Dictionary of Revolutionary Marxism

—   Da - Dd   —


DACOITY
[From Hindi and related languages, ‘dakaiti’:] A term often used in English in India for armed robbery or banditry. More fully: the criminal activity of gangs of armed bandits, including not only armed robbery but also often murder and other crimes. Dacoit is the word for an individual bandit.

DALAM
An armed squad. This is a term frequently used in India for small revolutionary guerrilla squads.

DALITS
[Sometimes not capitalized.] The newer, respectful name in India and South Asia for what were once outrageously called the “Untouchables” or the “Scheduled Castes”. Unlike those terms, Dalit is the name used by these people to refer to themselves, and means “the crushed” or “the oppressed”. Traditionally they have been landless and restricted to the worst and poorest paying jobs.

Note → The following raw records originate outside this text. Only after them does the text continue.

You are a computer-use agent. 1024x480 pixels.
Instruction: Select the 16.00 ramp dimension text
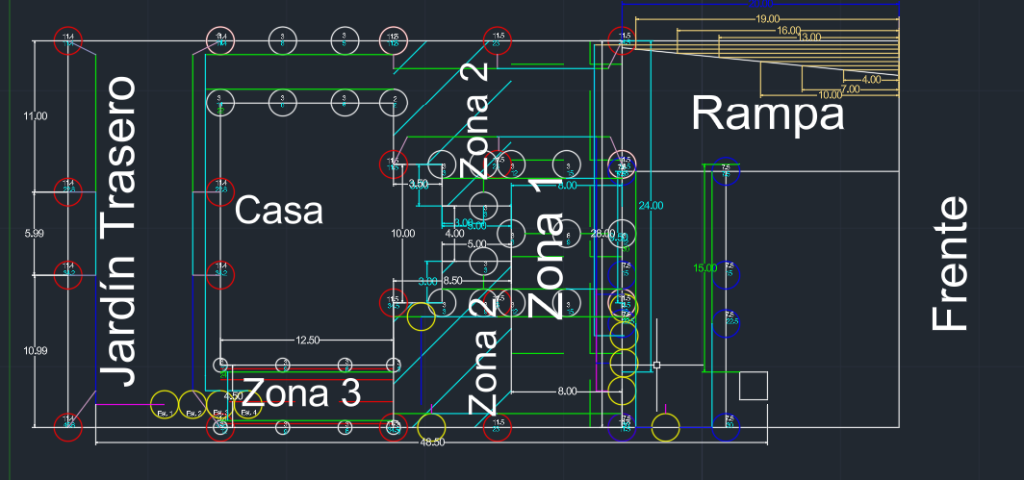(x=789, y=31)
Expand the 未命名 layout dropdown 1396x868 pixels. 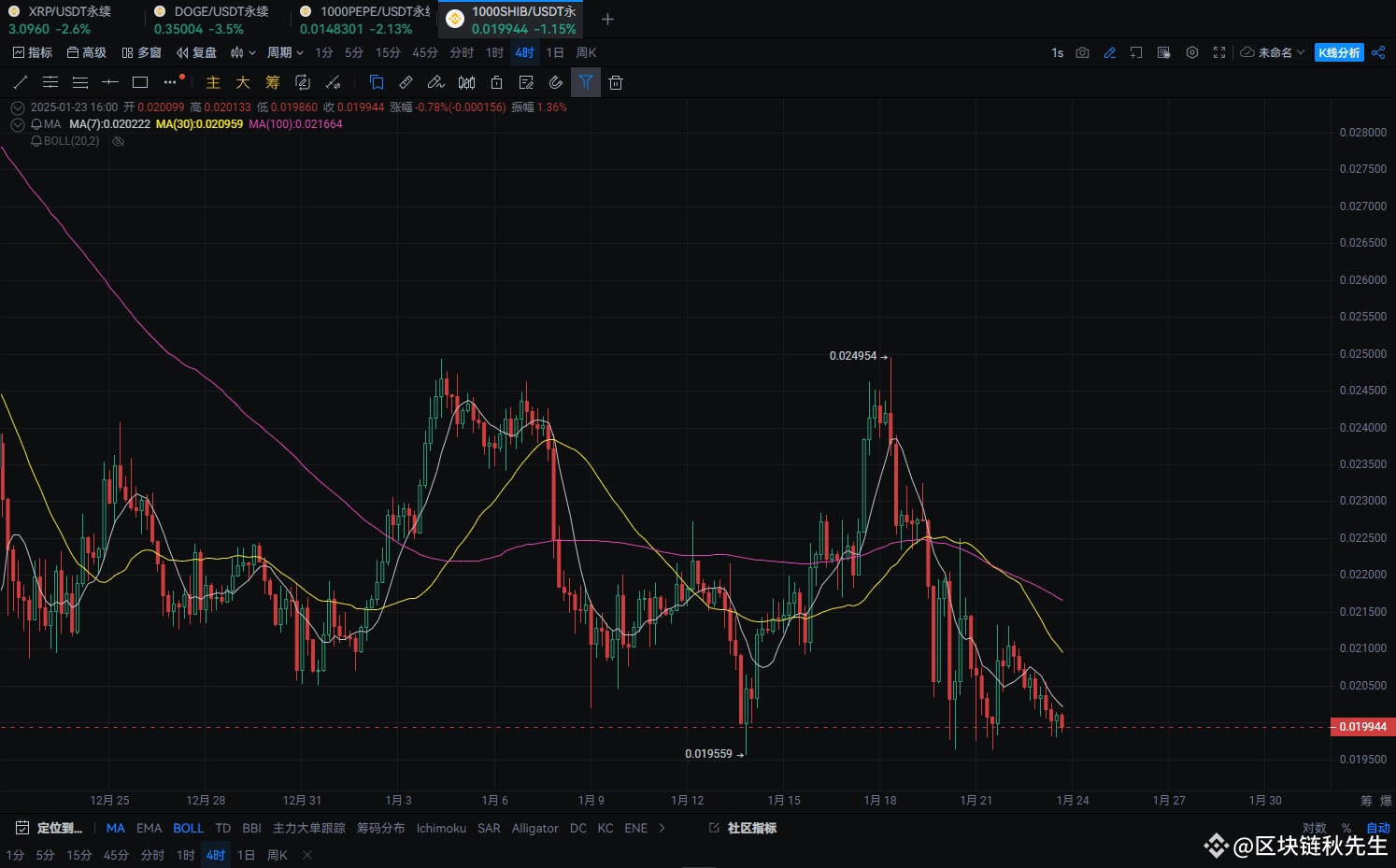click(x=1272, y=53)
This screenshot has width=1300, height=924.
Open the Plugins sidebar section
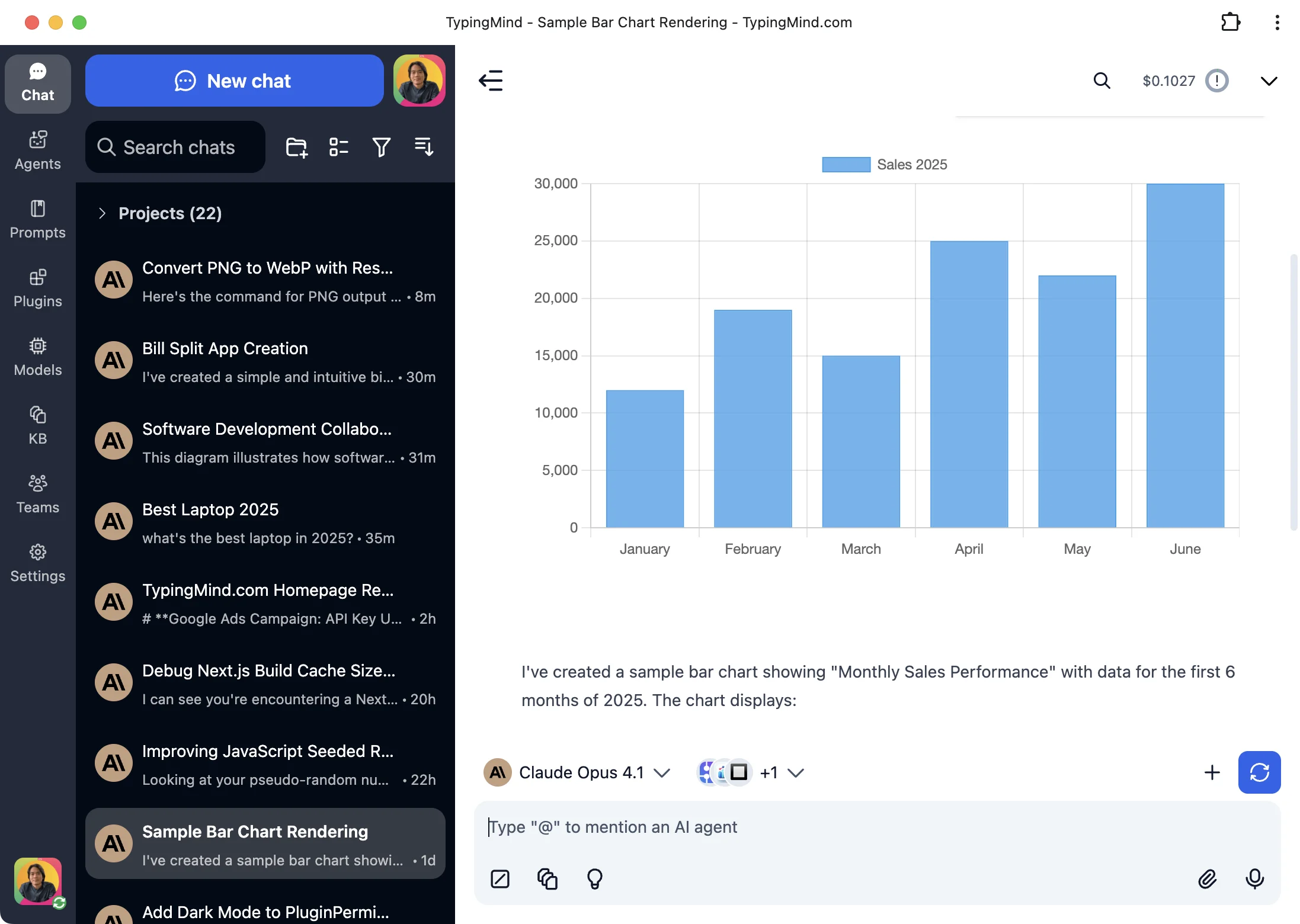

Because these people have been so victimized by the Hindu caste system, many of them in modern times have converted to Buddhism or Christianity, and some have given up on religion entirely.
        See also:
CASTES,   “HARIJANS”

DALTON, John   (1766-1844)
The developer of the modern atomic theory in science, and thus one of the most important founders of the science of chemistry. He also made contributions to meteorology and the physics of gases.

“Dalton transformed the atomic concept from a philosophical speculation into a scientific theory—framed to explain quantitative observations, suggesting new tests and experiments, and capable of being given quantitative form through the establishment of relative masses of atomic particles.” —Arnold Arons, Development of Concepts of Physics (1965).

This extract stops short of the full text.